* _WHAT IS NEEDED_: Within the records that follow, find every line containing the string "note". Copy those lines.
---
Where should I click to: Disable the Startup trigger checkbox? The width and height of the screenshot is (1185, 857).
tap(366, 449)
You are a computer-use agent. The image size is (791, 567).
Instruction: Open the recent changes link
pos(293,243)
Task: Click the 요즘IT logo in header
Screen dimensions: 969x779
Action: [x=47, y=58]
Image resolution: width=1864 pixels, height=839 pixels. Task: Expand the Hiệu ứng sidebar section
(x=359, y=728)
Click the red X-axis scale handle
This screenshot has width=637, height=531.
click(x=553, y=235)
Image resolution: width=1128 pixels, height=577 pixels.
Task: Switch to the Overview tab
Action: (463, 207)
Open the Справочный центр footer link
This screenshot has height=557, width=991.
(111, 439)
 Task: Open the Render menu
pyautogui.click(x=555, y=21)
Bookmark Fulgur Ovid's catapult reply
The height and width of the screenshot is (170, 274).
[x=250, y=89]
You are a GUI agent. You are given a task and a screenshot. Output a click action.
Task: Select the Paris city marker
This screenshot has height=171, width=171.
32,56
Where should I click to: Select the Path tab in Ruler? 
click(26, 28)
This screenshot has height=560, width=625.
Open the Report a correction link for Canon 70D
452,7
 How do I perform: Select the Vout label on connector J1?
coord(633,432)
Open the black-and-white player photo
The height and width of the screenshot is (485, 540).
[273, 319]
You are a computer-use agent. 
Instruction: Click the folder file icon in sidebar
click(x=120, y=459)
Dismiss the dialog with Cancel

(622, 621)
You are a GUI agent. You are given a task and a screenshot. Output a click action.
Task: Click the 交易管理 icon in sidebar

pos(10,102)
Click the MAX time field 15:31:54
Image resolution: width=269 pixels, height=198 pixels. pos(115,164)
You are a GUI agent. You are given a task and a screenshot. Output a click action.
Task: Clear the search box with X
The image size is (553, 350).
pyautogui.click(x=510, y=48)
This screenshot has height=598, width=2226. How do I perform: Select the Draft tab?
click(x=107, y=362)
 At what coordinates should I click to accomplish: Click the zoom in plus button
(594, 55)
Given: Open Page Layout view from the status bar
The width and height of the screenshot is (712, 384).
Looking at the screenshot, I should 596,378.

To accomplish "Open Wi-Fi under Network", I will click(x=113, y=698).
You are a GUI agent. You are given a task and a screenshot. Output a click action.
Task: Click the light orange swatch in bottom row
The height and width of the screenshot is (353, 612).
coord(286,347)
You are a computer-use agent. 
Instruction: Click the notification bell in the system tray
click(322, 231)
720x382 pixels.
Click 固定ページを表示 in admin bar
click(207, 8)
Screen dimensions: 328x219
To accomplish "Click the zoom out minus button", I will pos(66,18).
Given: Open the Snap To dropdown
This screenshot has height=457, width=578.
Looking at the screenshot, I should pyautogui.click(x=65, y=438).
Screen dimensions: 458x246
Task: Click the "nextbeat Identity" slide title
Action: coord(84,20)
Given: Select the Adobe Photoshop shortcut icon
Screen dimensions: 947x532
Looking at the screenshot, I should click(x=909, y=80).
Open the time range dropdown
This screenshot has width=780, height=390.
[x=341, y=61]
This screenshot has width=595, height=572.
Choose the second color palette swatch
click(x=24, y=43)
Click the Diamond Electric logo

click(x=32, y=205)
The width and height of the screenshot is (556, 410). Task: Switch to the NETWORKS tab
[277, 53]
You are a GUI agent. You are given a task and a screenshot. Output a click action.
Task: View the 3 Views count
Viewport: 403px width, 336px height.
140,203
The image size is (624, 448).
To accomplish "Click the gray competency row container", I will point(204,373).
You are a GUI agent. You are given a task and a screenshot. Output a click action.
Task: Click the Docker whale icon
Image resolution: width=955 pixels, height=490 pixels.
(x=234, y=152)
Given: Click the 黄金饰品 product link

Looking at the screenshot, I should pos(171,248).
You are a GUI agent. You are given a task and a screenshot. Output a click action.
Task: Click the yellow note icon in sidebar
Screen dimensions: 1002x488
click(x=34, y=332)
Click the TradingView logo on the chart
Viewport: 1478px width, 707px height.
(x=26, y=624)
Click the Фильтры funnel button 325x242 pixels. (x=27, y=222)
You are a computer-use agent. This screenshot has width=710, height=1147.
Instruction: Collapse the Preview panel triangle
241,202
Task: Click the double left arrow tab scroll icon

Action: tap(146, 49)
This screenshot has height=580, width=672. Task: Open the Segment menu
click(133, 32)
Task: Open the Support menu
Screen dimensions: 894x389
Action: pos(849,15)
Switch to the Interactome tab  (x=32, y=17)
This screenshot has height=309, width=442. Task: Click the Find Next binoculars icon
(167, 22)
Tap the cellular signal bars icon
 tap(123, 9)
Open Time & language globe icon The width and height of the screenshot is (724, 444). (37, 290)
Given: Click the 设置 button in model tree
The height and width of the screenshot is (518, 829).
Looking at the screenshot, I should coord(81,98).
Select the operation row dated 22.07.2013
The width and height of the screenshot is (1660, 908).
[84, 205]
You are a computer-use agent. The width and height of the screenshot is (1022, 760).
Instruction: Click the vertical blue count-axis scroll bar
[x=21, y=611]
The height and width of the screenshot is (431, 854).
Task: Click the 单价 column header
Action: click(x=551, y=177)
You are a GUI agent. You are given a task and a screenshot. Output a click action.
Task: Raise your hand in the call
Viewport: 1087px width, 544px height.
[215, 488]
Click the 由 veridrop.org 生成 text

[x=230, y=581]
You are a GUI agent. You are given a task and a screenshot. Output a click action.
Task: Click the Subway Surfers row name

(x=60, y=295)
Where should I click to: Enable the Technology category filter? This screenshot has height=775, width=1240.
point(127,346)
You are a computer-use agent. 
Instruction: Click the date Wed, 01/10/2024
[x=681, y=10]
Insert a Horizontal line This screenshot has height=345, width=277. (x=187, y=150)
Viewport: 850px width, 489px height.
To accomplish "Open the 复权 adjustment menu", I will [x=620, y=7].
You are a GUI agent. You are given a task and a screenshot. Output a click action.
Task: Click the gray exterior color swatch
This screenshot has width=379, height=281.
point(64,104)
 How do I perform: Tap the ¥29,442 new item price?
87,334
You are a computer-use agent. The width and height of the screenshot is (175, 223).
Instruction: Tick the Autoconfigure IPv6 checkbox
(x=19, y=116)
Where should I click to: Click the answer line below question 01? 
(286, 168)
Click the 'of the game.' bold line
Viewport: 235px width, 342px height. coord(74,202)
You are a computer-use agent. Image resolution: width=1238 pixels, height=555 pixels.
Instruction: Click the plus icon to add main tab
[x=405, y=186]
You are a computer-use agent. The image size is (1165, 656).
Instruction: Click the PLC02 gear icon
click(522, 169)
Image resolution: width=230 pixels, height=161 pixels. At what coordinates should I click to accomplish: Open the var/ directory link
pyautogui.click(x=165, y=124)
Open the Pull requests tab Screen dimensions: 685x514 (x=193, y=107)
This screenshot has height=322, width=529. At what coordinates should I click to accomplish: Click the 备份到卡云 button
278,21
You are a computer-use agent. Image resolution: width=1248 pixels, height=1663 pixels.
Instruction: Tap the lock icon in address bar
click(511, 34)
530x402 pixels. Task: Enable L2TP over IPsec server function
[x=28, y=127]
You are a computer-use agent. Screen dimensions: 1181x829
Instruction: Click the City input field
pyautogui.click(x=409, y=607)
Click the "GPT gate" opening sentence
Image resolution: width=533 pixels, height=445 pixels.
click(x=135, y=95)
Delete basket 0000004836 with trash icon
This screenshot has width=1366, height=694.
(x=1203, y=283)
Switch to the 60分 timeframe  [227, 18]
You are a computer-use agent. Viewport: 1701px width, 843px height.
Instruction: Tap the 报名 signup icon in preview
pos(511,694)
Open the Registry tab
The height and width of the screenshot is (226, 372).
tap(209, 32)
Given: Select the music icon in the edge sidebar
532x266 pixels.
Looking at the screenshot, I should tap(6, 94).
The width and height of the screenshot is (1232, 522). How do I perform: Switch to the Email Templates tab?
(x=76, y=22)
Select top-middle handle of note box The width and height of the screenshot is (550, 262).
---
* _WRITTEN ANSWER_:
Task: Click the yellow note icon in sidebar
Select top-middle handle of note box The width and height of the screenshot is (550, 262).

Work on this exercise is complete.